[Start of section]

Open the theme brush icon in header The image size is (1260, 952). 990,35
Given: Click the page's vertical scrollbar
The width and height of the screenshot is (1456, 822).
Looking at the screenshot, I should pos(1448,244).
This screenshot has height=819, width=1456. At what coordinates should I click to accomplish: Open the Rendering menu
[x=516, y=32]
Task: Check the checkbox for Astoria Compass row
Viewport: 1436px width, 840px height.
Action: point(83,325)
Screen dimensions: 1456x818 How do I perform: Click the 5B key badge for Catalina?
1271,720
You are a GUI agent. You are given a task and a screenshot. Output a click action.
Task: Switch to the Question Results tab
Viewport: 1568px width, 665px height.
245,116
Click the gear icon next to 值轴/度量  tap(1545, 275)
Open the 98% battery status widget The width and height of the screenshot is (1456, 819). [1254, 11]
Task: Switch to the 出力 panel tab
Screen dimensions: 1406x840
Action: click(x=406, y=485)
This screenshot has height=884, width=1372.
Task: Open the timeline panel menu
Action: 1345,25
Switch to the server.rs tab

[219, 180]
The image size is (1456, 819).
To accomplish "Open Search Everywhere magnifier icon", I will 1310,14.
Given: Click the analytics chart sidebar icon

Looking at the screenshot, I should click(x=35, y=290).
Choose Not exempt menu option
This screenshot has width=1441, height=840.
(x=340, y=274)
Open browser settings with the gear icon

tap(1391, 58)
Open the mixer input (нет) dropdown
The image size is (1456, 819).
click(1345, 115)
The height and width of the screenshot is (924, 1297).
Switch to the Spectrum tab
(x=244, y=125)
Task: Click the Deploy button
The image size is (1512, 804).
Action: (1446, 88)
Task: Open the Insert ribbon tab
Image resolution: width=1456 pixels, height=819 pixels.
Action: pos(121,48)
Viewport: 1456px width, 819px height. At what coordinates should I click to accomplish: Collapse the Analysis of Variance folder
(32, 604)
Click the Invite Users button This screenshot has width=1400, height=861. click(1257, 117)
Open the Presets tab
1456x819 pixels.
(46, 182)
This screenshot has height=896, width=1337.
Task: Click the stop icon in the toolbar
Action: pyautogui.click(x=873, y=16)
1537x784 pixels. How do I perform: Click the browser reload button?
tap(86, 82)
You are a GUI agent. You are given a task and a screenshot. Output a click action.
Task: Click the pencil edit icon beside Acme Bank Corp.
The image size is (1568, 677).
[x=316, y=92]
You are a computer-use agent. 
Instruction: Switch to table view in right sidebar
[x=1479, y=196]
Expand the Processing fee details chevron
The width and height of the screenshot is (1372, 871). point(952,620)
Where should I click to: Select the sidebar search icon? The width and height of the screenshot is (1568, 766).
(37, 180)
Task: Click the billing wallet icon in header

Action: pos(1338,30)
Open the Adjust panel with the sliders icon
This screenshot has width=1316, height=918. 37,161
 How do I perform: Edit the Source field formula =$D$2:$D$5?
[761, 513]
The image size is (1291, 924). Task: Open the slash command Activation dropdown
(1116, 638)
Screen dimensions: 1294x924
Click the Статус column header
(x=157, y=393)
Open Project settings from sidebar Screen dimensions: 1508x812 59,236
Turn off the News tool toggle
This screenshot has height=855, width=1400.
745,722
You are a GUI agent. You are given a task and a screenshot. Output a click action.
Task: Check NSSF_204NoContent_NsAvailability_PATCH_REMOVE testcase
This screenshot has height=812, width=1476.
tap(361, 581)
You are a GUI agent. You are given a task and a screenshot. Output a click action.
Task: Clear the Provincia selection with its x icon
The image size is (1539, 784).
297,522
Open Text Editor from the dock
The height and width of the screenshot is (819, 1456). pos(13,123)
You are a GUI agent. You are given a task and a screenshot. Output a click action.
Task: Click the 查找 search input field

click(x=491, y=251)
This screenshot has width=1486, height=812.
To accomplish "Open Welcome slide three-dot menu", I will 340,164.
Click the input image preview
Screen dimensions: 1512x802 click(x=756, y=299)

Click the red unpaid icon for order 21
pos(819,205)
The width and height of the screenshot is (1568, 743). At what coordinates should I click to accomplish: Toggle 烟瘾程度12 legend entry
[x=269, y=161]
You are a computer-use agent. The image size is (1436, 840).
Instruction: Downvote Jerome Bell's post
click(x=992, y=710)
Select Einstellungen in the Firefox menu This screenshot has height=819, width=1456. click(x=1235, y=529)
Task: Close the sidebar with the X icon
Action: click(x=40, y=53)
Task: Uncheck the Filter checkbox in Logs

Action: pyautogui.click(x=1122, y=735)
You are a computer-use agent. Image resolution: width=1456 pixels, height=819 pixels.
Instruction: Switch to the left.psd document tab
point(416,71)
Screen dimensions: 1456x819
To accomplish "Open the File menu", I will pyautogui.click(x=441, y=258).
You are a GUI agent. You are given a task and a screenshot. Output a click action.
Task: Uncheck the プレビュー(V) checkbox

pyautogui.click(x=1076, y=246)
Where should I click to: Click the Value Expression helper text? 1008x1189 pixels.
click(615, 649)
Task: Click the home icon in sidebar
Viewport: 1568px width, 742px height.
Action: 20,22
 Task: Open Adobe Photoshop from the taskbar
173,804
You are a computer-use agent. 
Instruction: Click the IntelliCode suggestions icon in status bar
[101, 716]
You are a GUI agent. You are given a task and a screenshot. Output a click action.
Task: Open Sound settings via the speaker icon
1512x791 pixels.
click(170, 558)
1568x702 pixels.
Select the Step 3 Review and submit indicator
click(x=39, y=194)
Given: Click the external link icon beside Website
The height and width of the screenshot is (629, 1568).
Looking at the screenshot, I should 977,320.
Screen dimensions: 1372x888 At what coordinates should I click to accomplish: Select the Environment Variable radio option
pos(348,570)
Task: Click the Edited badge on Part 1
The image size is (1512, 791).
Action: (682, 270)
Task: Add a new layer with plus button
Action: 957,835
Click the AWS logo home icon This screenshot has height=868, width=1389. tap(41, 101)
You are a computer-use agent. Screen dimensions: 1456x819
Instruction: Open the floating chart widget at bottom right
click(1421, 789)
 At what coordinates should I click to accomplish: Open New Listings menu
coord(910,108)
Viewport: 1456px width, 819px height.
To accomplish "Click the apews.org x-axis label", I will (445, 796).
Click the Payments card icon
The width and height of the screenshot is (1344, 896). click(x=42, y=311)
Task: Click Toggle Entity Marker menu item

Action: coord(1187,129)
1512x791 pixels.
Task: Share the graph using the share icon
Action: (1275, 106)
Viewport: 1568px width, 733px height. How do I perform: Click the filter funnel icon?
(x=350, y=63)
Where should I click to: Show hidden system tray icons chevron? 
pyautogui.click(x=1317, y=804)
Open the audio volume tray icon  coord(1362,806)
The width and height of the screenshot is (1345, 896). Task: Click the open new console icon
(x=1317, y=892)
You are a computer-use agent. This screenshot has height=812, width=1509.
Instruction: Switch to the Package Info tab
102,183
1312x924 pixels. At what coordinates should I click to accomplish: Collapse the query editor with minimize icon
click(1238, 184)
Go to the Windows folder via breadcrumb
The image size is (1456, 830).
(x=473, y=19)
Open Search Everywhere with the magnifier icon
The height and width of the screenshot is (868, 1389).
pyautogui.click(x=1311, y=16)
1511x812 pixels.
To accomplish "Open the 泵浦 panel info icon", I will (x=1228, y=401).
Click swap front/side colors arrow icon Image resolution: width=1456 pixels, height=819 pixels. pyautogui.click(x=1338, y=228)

[End of section]

TASK GOAL
What you return should match, exactly, the stretch of the listing above that runs from the line with "The height and width of the screenshot is (868, 1389)." to its last line.

ANSWER BOX
The height and width of the screenshot is (868, 1389).
pyautogui.click(x=1311, y=16)
1511x812 pixels.
To accomplish "Open the 泵浦 panel info icon", I will (x=1228, y=401).
Click swap front/side colors arrow icon Image resolution: width=1456 pixels, height=819 pixels. pyautogui.click(x=1338, y=228)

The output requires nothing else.